Anyways, TLDR, you might be able to remove a tumor this way…but a more useful treatment would be to eat a living person’s brain, a little piece at a time, analyzing the state of each synapse as you do so. The person would be awake and functional and the robots would act like artificial nodes that emulate the synapse they just ate each time, with the rest of the person’s brain being emulated inside a computer. In theory you could transition a little piece at a time from being a vulnerable mess of weak proteins to a digital being over a period of years. If it were slow and indistinguishable from your normal existence, you could maybe philosophically argue you didn’t die. Anyways, that’s the only practical medical treatment - if your brain isn’t attached to a vulnerable meat body that can age and get tumors in the first place, but is instead a digital file that can be copied and distributed across computer networks, that’s de facto immortality. You would live until the host civilization you are part of falls.
This is me being serious and not doing my Mad Scientist shtick.
Mega bomb? Yeah that would be bad. But seriously, who would pay for it?
A genetically engineered disease? I remember seeing on PBS that some Soviet lab had developed one that made the infected organism’s immune system attack the myelin sheaths of nerves. Agonizing death took about 72 hours. So, I agree that this is a valid fear.
A super intelligent computer system? Why would that be the end of humanity? Terminator jokes aside, I don’t see we have a lot to be worried about. I think a much likelier problem is that a super intelligent AI wouldn’t leave us alone. It would be much like my parents when I arrive at their condo. I just want to be left alone for a bit to rest. they keep bugging me with questions and attempting to cater to my every need.
Nanotechnology? I’ve had a lot of discussions about the ‘grey goo’ problem. I’ve become convinced that nanites will not go out control and eat the planet.
Finally, science is not an invention, or even a body of knowledge. Science is a way of looking at the world. I can’t remember who said this “Science is logic applied to stuff”

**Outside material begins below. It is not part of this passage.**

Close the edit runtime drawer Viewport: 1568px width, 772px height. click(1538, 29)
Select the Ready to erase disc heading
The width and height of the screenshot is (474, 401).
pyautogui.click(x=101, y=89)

[QUOTE=Scientific American]
A new class of species may have been invented, and all in the name of safety. Colonies of Escherichia coli—the gut bug famous from food poisoning outbreaks—have had their genetics tweaked in a way that prods them to produce useful molecules, such as fuels or pharmaceuticals.
But such modified microbes might prove problematic if the microscopic bacteria escape the lab, especially if researchers’ goal of endowing them with resistance to viral infection via genetic manipulation is achieved. Such resistance is useful for keeping colonies alive for research but could turn a novel life-form from a microbe that can only survive in the lab or an industrial setting into a bacterium that could outcompete its wild brethren. So now researchers at both Yale and Harvard universities have demonstrated how to build in safety controls: They have made the microbes dependent on artificial amino acids to make the proteins necessary for life. Unless they are purposely fed with those amino acids, any escaped bacteria would die.
[/QUOTE]
IOW, fear of a takeover by custom-designed bacteria has already prompted special safeguards. A malicious (or frugal) lab might omit the safeguards.